Apache Sqoop Jobs

Sqoop job is a file contains sqoop commands. we can run this job at any time.

create   --create
listing jobs   --list
detailed information about the job    --show
execute job   --exec
delete job   --delete

Create a new job to import data from MySQL table to HDFS.

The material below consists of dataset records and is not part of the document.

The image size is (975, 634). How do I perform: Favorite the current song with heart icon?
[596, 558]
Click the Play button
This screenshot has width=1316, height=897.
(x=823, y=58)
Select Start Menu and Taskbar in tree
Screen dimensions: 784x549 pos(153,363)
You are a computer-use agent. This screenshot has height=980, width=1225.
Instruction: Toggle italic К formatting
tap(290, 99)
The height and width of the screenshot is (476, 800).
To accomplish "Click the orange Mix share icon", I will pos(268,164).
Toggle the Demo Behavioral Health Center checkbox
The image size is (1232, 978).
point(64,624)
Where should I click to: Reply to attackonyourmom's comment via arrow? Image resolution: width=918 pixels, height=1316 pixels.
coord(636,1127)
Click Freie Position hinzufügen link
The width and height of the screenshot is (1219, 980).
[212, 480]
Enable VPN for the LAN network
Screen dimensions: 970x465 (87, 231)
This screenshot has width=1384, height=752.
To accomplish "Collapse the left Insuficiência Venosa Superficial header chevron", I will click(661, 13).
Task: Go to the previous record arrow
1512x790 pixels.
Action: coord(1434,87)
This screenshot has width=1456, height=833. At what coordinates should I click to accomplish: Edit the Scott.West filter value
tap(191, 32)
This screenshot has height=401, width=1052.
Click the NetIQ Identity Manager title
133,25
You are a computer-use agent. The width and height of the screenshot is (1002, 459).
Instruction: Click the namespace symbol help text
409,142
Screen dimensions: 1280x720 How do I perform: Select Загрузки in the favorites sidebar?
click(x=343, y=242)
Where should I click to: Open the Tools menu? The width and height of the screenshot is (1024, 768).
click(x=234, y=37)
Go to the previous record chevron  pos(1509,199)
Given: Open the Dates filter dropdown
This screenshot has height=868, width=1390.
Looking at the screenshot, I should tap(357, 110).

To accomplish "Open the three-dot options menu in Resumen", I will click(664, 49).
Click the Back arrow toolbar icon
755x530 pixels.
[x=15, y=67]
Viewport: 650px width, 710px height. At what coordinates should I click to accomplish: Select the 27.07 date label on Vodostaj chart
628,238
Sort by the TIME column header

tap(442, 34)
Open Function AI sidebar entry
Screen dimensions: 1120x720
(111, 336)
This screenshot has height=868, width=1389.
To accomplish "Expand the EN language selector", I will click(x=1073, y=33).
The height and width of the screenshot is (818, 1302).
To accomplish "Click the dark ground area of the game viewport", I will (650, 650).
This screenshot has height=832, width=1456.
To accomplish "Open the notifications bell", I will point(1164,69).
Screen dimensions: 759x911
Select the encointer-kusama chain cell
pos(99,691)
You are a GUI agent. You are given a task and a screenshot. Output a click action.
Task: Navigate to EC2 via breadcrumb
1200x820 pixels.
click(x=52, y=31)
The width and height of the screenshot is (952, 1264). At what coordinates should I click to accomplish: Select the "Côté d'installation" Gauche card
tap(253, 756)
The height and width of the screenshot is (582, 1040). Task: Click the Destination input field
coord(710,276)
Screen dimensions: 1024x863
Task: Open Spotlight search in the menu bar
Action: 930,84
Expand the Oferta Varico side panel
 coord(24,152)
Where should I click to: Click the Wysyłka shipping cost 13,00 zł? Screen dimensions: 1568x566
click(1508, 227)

sqoop job --create myjob -- import --connect jdbc:// --username cloudera --password --cloudera --table customers -- m1;

Listing available jobs

[cloudera@quickstart ~]$ sqoop job --list

Display detailed information about the job

[cloudera@quickstart ~]$ sqoop job --show myjob

Delete existing job

[cloudera@quickstart ~]$ sqoop job --delete myjob

[cloudera@quickstart ~]$ hdfs dfsadmin -safemode leave   ---> changing HDFS save mode off

Execute sqoop job

[cloudera@quickstart ~]$ sqoop job --exec myjob

codgen command : generates code files for sqoop commands

[cloudera@quickstart ~]$ sqoop codegen --connect jdbc:mysql:// --username cloudera --password cloudera --table customers

Verify files
[cloudera@quickstart ~]$ ls /tmp/sqoop-cloudera/compile/752b65100f5001f20bd57eb85a460b51/

Apache Sqoop Commands

Sqoop commands
  1. import-all-tables
  2. list-databases
  3. list-tables
  4. create-hive-table
  5. hive-import
  6. eval
  7. export

import-all-tables : import data from all mysql tables to HDFS

[cloudera@quickstart ~]$ hadoop dfsadmin -safemode leave   // you need to run this if you get error.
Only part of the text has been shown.